18.4.2019, 08:00 Uhr

© Little Dream Entertainment

Vereinsamung und Rückzug aus der realen, der analogen Welt könnten in Zukunft zu einem Problem werden, vor allem für Menschen mit Kontaktschwierigkeiten, mit psychischen oder körperlichen Problemen.

"Goliath96" schildert einen besonders extremen Fall: Die alleinerziehende Kristin (Katja Riemann) bekommt ihren 21-jährigen Sohn David (Nils Rovira-Munoz) seit zwei Jahren kaum noch zu Gesicht. Er hat sich hinter seinem Computer im Zimmer verschanzt, verlässt es nur noch, wenn die Mutter nicht da ist oder schläft. Professionelle Hilfe will sich Kristin nicht holen aus Angst, dass der Sohn in die Psychiatrie eingewiesen wird. Ihrem Umfeld erzählt sie, dass er im Ausland studiert. Der Vater hat die Familie vor Jahren verlassen, die Bankerin Kristin hat nun auch noch ihren Job verloren.

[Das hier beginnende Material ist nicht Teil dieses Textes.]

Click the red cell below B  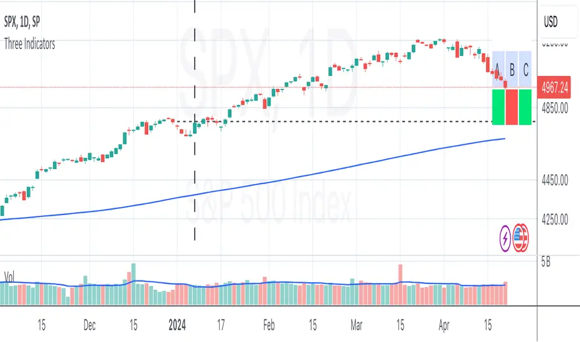coord(512,107)
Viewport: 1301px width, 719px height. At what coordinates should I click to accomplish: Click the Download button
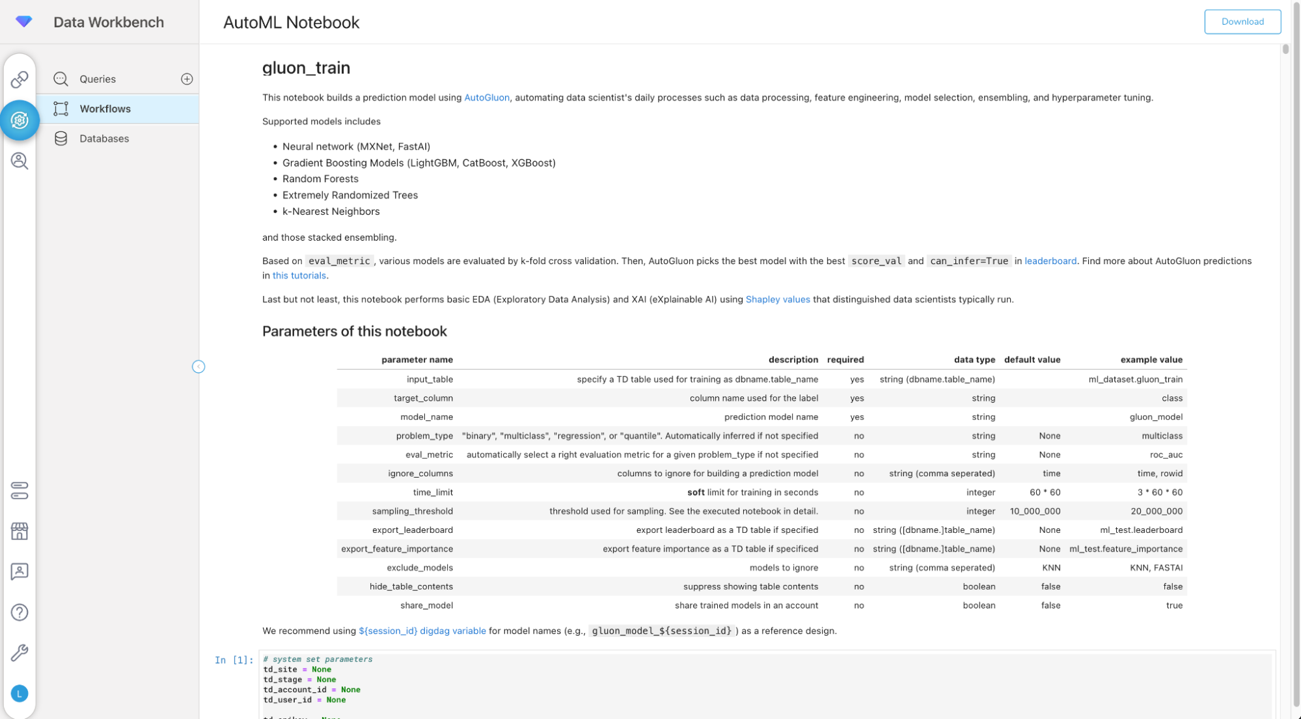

Als sie entdeckt, dass David unter dem Pseudonym "Goliath96" in einem Internetforum für Drachensport aktiv ist, hat sie eine Idee: Unter "Cinderella97" gibt sie sich als junge Studentin aus, die sich ebenfalls fürs Drachenbauen begeistert. So hofft sie, wieder Kontakt zu ihrem im Online-Sumpf versinkenden Sohn zu finden. David verliebt sich schließlich abgöttisch in seine Chatpartnerin. Als er immer stärker darauf drängt, sich persönlich zu treffen, scheint es keine andere Möglichkeit zu geben, als dass Kristin ihre Lügen gesteht. Oder gibt es doch noch eine andere Option?

Aus dem im Kern interessanten Stoff hat Langfilm-Debütant Marcus Richardt leider nur eine seichte Kolportage gemacht. Auch das könnte ja seinen Reiz haben, wenn der Film nicht über weite Strecken reichlich langweilig geraten wäre. Katja Riemann agiert immerhin recht überzeugend, im Gesamten bleiben die Figuren – insbesondere die Davids – aber blass. Die Inszenierung wirkt sehr mittelmäßig, was durch den banalen Soundtrack noch unterstrichen wird. Bisweilen wird sogar die Grenze zur unfreiwilligen Komik überschritten.